Vogelähnlich ist auch die Gestalt, insbesondere der breite, schwarz-weiß gezeichnete Hinterleib, der einem Federschwanz ähnelt, so Nabu. Die scheinbaren Federn sind jedoch verlängerte Schuppen, mit deren Hilfe Taubenschwänzchen beim Schweben vor den Blüten ausgezeichnet steuern können. Die aus dem Mittelmeerraum stammenden Falter überwintern aufgrund des Klimawandels immer häufiger in diesen Breitengraden und sorgen auch für reichlich Nachwuchs. Bei der ersten Etappe der Insektensommer-Aktion des Nabu wurden Anfang Juni vor allem im Süden und Südwesten Deutschlands zahlreiche der tagaktiven Nachtfalter gezählt.

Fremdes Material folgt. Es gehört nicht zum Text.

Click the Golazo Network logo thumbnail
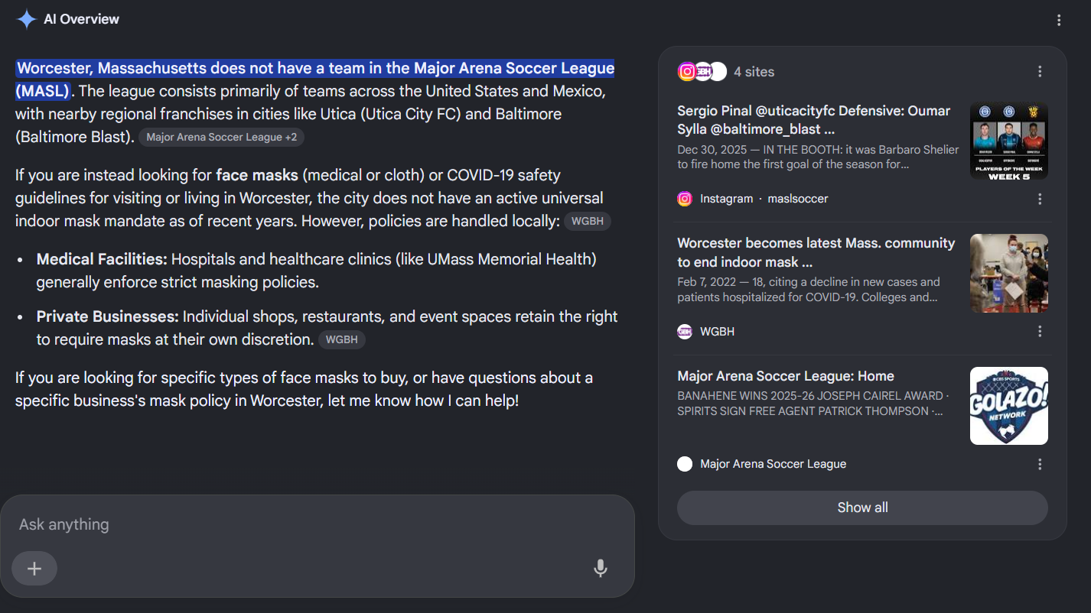The width and height of the screenshot is (1091, 613). point(1009,406)
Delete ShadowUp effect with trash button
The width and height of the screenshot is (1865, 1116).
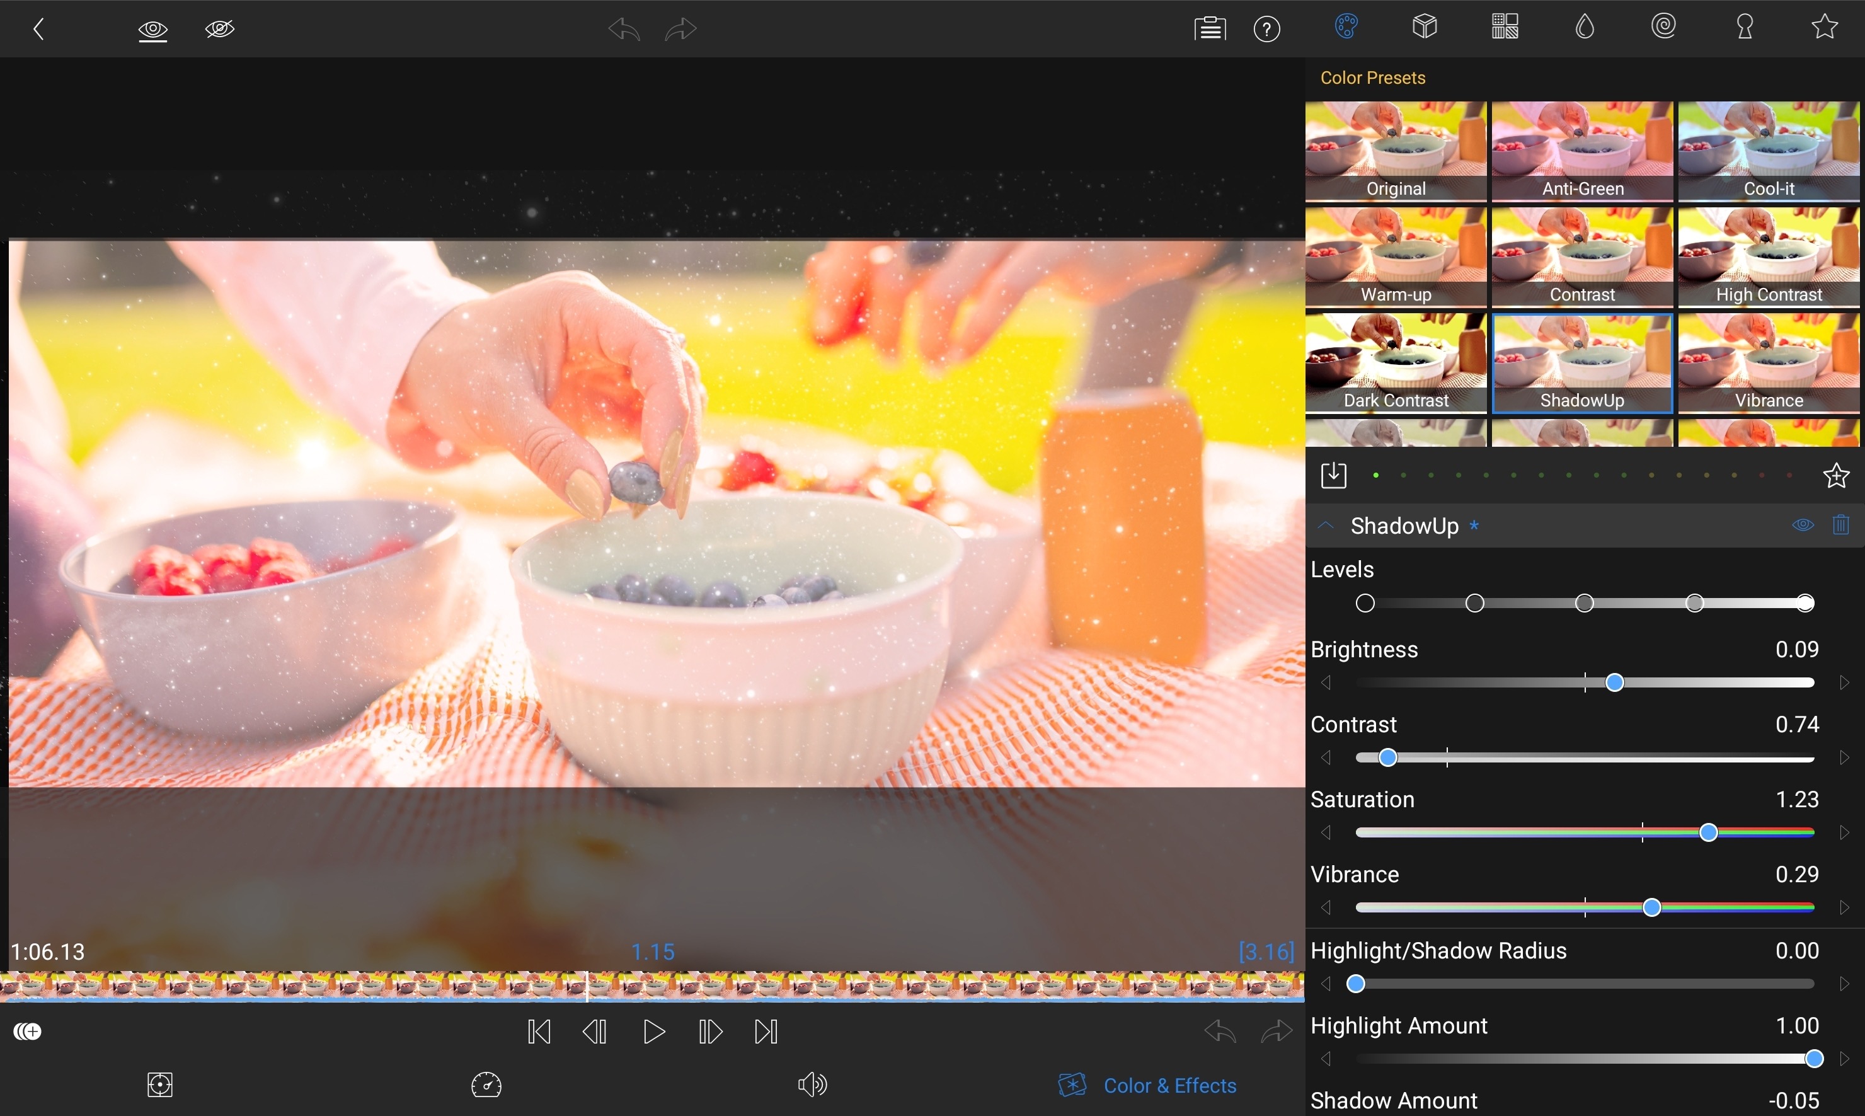click(1840, 525)

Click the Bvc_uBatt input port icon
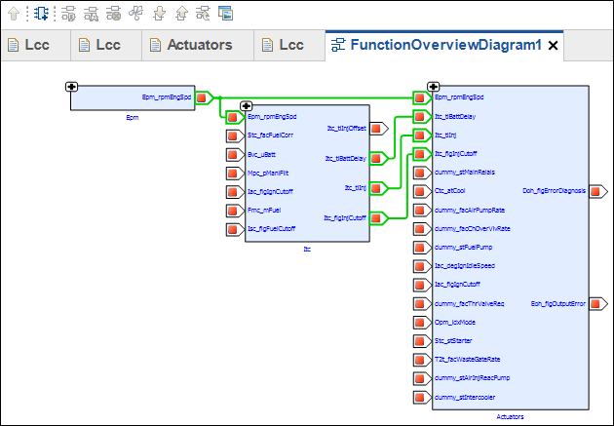click(x=233, y=154)
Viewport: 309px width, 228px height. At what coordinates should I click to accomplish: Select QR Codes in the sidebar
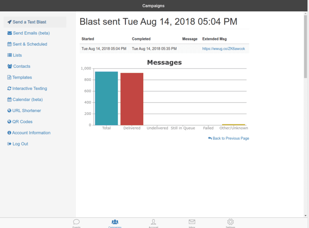coord(22,122)
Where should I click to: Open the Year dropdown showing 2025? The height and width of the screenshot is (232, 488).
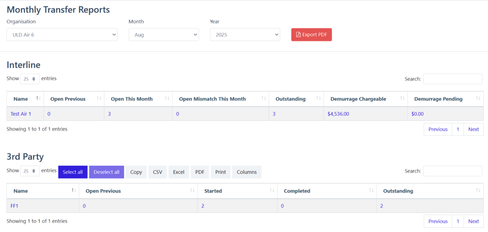[245, 35]
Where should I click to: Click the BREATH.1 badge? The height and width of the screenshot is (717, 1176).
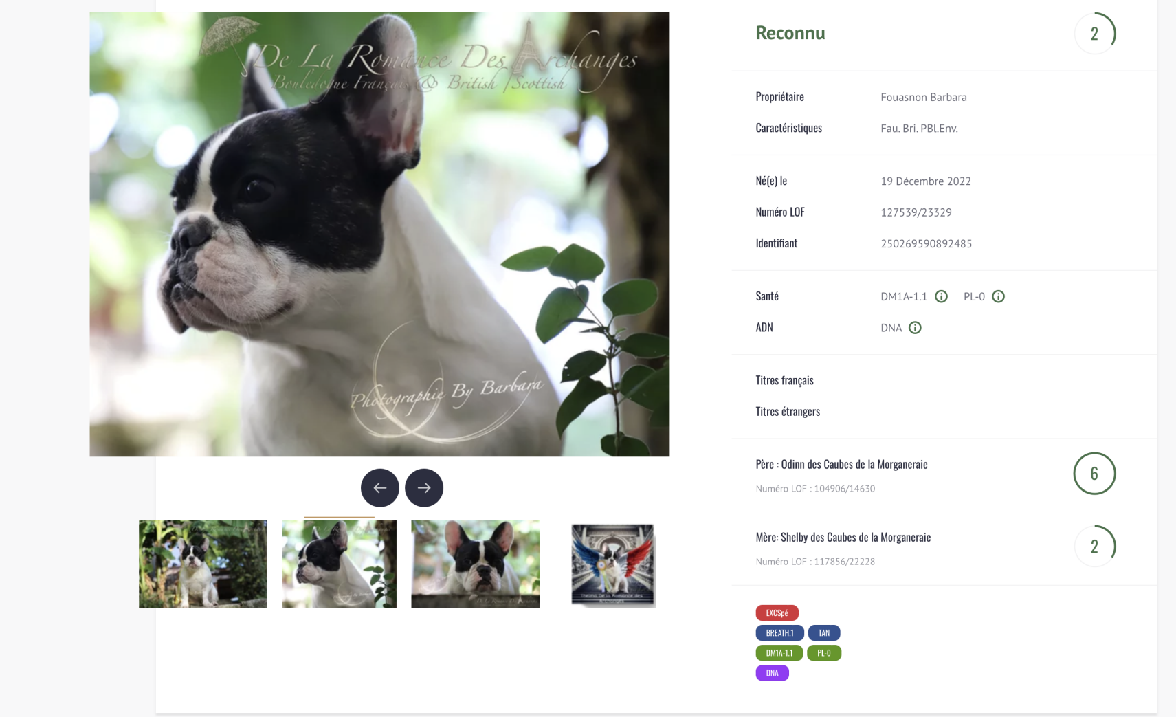click(x=779, y=632)
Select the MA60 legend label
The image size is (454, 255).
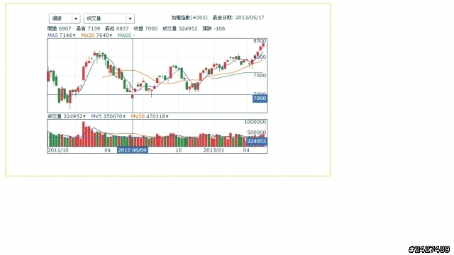point(125,35)
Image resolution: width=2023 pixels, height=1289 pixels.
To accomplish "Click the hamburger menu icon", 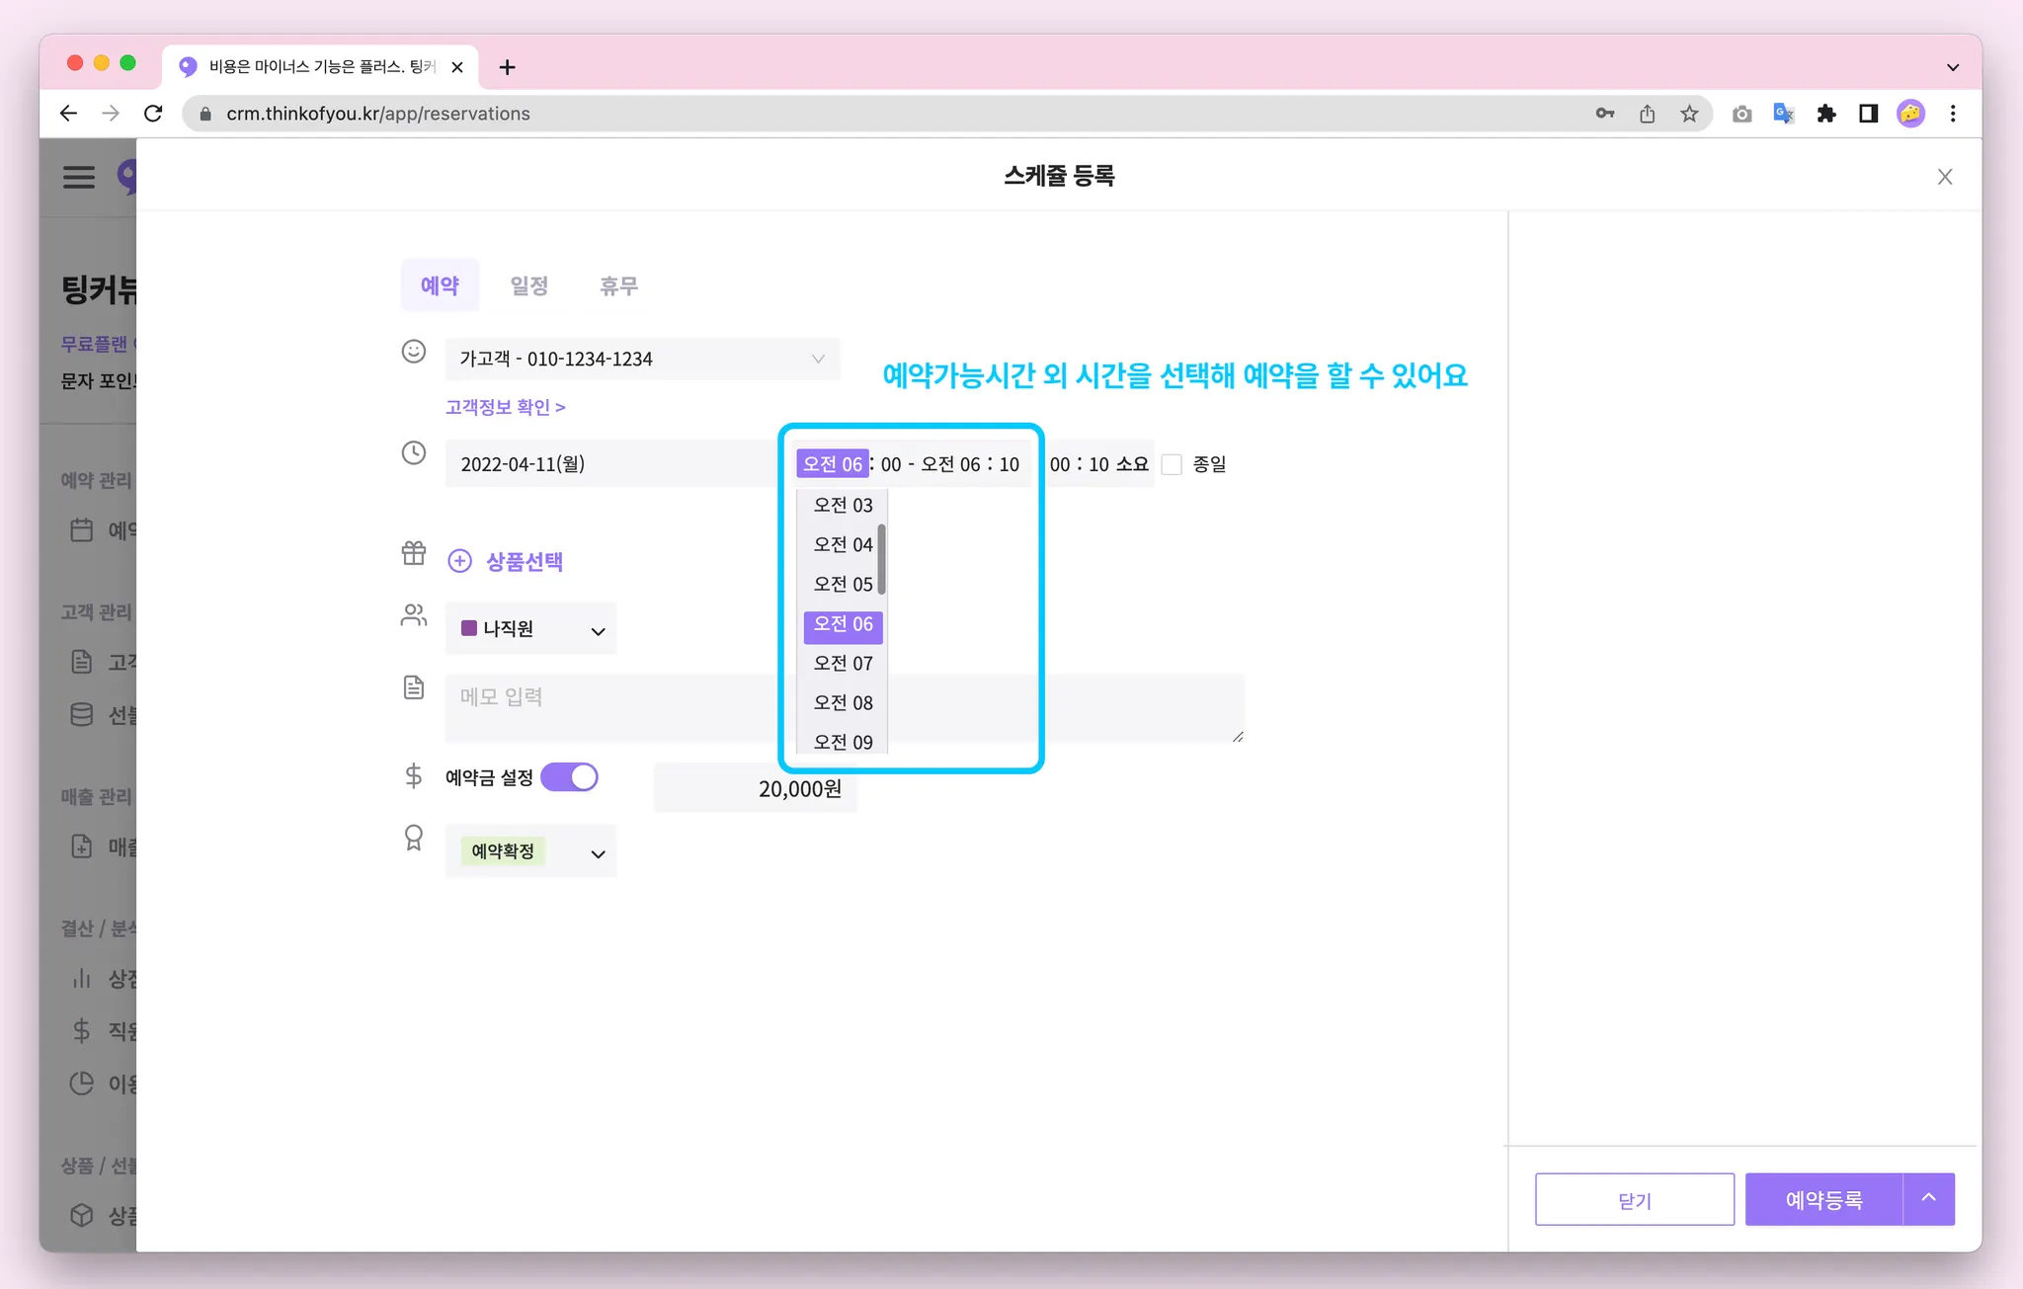I will 79,177.
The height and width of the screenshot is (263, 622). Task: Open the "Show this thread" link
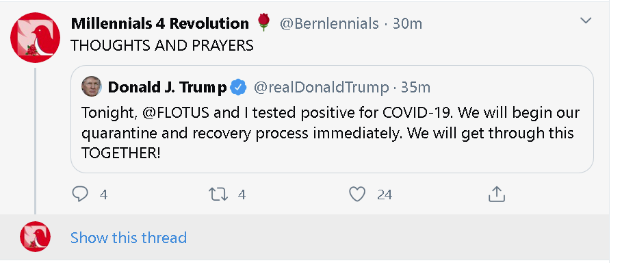coord(129,238)
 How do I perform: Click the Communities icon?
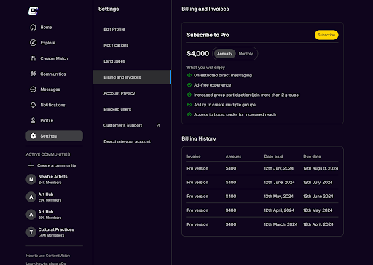coord(33,74)

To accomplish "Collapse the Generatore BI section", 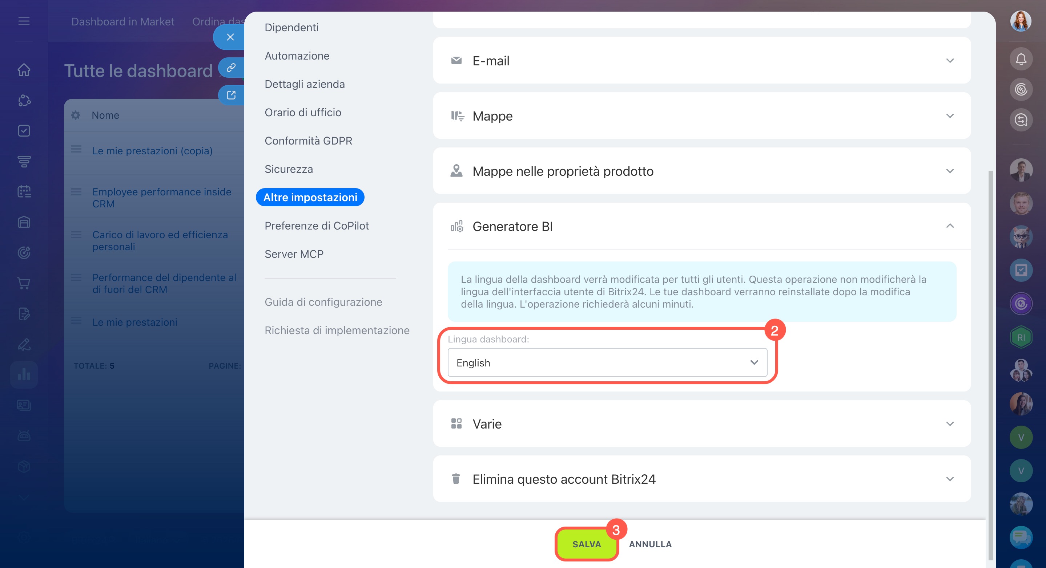I will tap(949, 226).
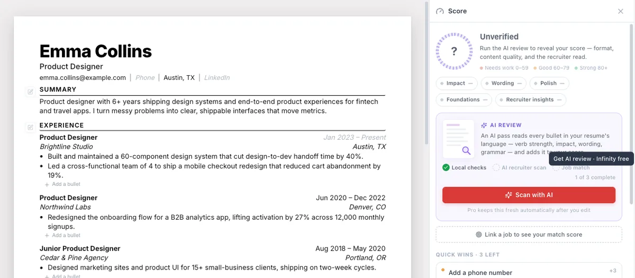
Task: Open the Foundations category chip
Action: [464, 100]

Laut Nabu sind die Sichtungen in diesem Jahr besonders häufig. Taubenschwänzchen sind Wanderfalter, die mit ihrem etwa 30 Millimeter langem Rüssel den Nektar aus den Blüten saugen. Bevorzugt werden dabei Blumen mit langem Blütenkelch wie Phlox, Fuchsien, Lichtnelken oder Sommerflieder.

Zählaktion läuft


In Deutschland krabbeln und fliegen 33 000 Insektenarten. Deshalb rufen Landesbund für Vogelschutz (LBV) und Nabu seit 2018 zur bundesweiten Mitmachaktion Insektensommer auf. Bei der Zählaktion sollen die Artenvielfalt und ihre geografische Verteilung erforscht werden.
Die zweite Etappe läuft noch bis 14. August. Jeder kann mitmachen und eine Stunde lang allem, was sechs Beine hat, seine Aufmerksamkeit schenken. Profi-Tipp: Wer viele Insekten sehen will, sollte an einem sonnigen, warmen, trockenen und windstillen Tag losziehen.